O Victor também é um sem-abrigo. Não é tão velho quanto a Vina, mas está mais acabado. O álcool descarnou-o no corpo e na mente. Ele conhece bem o inferno, o caminho do purgatório, o regresso ao inferno. Ontem, hoje, ontem, tempo sem amanhã. Lutou, caiu, lutou, caiu, lutou e desmotivou. Saiu. Fartou-se de prometer o que não conseguia, fartou-se de querer, sem querer, fartou-se de se empanturrar, de variar, de estar doente, de se vomitar, de sentir a bílis amarga, fartou-se do travo amargo da sua boca, da sua mente, da sua alma.

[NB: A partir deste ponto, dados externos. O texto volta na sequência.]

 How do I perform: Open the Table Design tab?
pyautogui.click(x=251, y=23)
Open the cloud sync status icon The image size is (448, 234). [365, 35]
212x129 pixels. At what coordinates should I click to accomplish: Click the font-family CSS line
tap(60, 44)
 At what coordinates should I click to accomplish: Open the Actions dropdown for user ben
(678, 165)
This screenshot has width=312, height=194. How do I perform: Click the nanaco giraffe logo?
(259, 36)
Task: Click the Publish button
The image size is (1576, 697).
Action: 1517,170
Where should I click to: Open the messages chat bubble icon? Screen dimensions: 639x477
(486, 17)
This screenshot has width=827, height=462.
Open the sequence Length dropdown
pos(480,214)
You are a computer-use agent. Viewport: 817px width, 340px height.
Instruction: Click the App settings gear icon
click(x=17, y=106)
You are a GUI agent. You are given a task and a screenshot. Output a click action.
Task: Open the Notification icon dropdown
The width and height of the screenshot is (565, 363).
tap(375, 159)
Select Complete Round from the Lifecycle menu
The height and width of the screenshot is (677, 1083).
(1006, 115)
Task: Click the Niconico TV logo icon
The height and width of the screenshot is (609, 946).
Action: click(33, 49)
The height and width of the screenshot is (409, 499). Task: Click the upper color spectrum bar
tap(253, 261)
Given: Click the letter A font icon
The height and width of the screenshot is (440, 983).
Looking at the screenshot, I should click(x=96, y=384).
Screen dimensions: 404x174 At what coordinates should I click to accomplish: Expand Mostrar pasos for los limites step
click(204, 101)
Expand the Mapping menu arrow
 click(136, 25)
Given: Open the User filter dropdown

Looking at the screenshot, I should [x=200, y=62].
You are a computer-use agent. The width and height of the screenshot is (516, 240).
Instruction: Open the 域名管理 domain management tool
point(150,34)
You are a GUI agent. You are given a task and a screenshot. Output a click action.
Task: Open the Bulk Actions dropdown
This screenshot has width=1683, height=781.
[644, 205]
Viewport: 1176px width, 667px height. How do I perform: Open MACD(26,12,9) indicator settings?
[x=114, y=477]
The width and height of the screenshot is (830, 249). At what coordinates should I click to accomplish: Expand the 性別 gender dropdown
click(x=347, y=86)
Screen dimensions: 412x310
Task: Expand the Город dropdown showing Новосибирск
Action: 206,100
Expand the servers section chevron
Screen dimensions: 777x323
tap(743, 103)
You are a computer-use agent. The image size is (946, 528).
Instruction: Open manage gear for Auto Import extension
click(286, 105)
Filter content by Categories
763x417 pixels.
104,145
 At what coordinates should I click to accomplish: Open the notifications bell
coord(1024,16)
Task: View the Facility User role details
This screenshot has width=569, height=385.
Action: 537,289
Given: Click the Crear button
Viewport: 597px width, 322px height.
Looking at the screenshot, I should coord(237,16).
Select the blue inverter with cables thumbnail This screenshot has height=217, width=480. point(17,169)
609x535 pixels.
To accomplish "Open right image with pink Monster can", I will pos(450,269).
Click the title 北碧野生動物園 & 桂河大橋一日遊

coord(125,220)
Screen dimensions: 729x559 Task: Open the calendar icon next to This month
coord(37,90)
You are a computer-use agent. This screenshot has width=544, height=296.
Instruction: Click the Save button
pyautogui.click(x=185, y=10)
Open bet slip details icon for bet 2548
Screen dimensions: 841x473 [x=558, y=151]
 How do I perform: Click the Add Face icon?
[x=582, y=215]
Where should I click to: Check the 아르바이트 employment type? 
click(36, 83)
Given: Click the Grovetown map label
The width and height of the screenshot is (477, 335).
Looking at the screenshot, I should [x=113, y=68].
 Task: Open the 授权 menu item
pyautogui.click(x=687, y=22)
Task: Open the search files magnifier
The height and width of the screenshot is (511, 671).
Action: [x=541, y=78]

Fartou-se do descrédito dos próximos, do olhar de nojo e compaixão. Fartou-se das súplicas e das lágrimas. Deixou a bebida, mas também deixou tudo. Inexplicavelmente há muitos anos que é um homem sóbrio. Sóbrio de álcool, mas bêbado de miséria. Ah, Victor sabe que nada tem, que nada quer, que nada o espera. Todos os anos risca o um ano naquele calendário tão especial que lhe enche o bolso do casaco velho e tosco que lhe tapa o esqueleto. Os zigomas fortes e salientes são o traço, mais forte do seu rosto. Uns olhos negros, que perscrutam o interlocutor, sem dó nem piedade, uma boca de dentes esconsos, uma voz rouca por onde irrompe um discurso articulado e fluente. Victor teve posição na sua outra vida. Nota-se no gesto, na postura, em pequenos detalhes que fazem a diferença. Porém dorme também nas caixas de cartão. Não se cobre de noticias, mas de cobertores puídos, que depois de enrolados são o maior calor da noite fria. Victor vagueia nos dias da grande cidade como tantos comparsas seus. Um sem-abrigo de passado liquido pontilhado de saberes de outas vidas.
O Manel é o mais velho de todos. É velho nos anos e no tempo de sem-abrigo. Não teve percalços de dinheiro, nem de álcool, nem de outras drogas. Manel foi amputado de afetos. A morte da mulher deixou-o sozinho. Foi escorraçado pelo filho. A rua foi o único lugar que fez sentido. Ali foi parando, ali foi deambulando, ali foi sedimentando a sua invalidez de afectos. Até que ficou. Ficou entre os outros, apesar de estar sozinho. Mas, quando temos outros iguais a nós, quase ao nosso lado, sentimo-nos acompanhados. A diferença afasta, a semelhança abraça. O Manel é velho porque nada tem. Nem nada quer. É o mais solitário dos três. A solidão de não pertencer a ninguém nem a nada, é tremenda. É um casulo roto de ambos os lados, entra-se e cai-se. Não vagueia pela cidade. Não desaparece. Senta-se todos os dias ao sol no banco do jardim. Trás no bolso o pão que mastiga devagar, bebe a água do chafariz do jardim. Recebe no corpo o calor que lhe roubaram à alma. E as lágrimas caem. Não pelo rosto, mas pela garganta macerada de sofrimento. Há quem chore para fora, outros fazem-no para dentro, com dor de quem nada tem, nem a ninguém pertence. À noite enrola-se no seu saco-cama que alguém lhe deu, e dorme sob o dossel das caixas de cartão que lhe dão a ilusão da sua cama de outrora.
São assim os dias frios, quentes, mornos e amargos dos sem-abrigo. São estes os dias que o tempo e a vida teimam em criar. São os dias dos desafectos, da cupidez e vícios que criamos por sermos tão orgulhosamente ignorantes dos que ao nosso lado respiram.